What you need to do >> Extract, word for word, the lines from the one containing "At what coordinates" through the end of the rows, and leave the pictures out of your answer.

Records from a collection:
**********

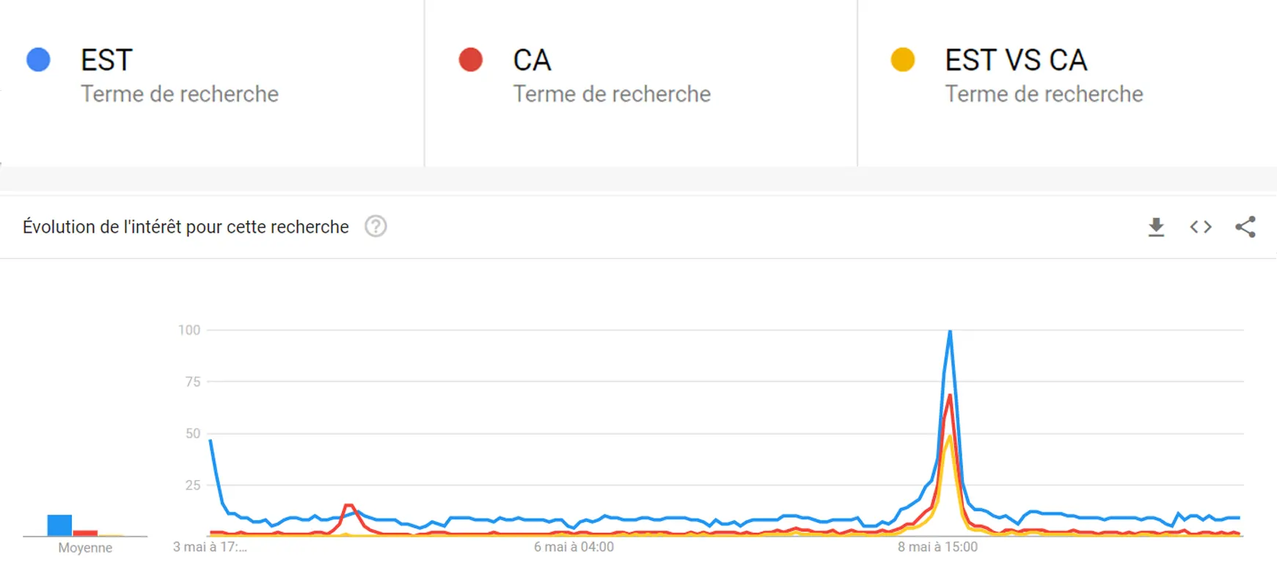Image resolution: width=1277 pixels, height=563 pixels.
Task: Open the embed code icon
Action: coord(1201,227)
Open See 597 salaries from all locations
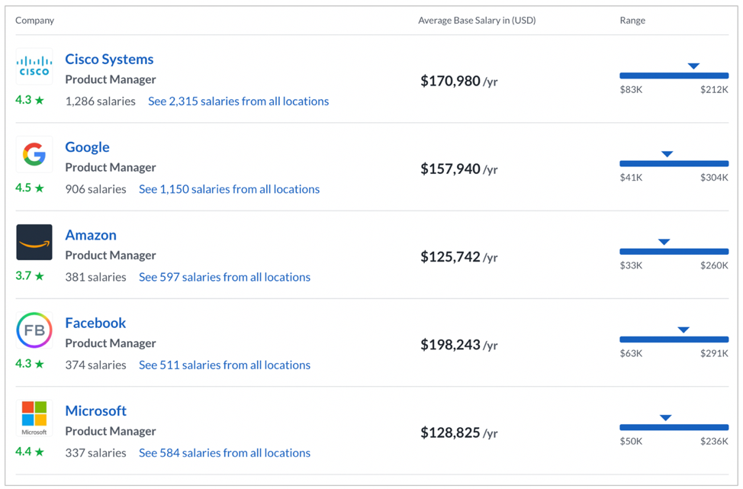The width and height of the screenshot is (743, 489). click(224, 277)
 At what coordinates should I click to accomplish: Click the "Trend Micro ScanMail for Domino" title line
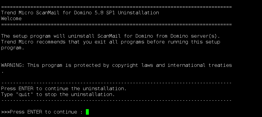click(x=80, y=13)
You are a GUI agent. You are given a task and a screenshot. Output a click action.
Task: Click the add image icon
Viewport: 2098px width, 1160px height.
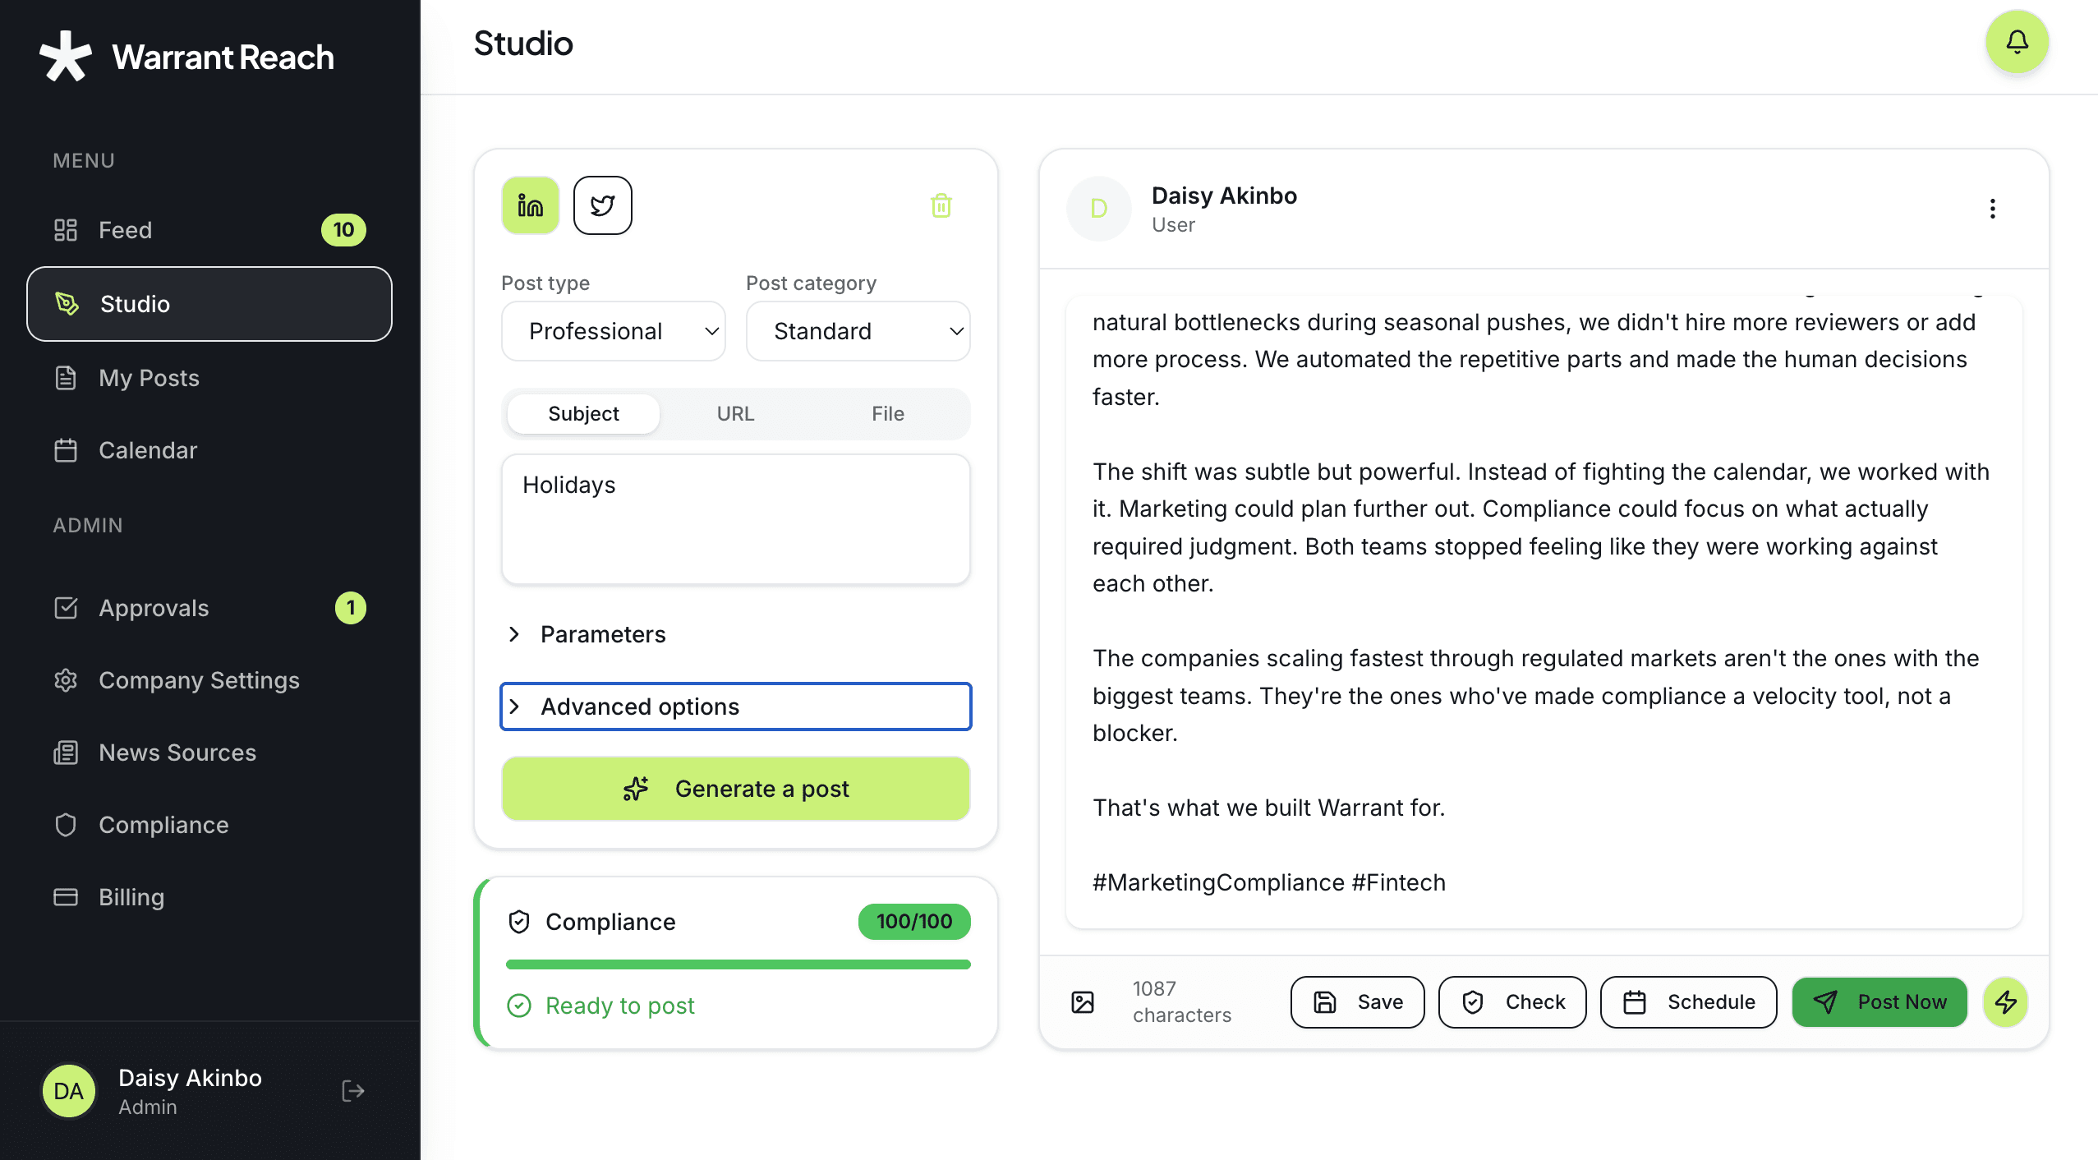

**********

Response >>
 At what coordinates should I click to accomplish: Click the "Trend Micro ScanMail for Domino" title line
click(x=80, y=13)
You are a GUI agent. You are given a task and a screenshot. Output a click action.
Task: Click the add image icon
Viewport: 2098px width, 1160px height.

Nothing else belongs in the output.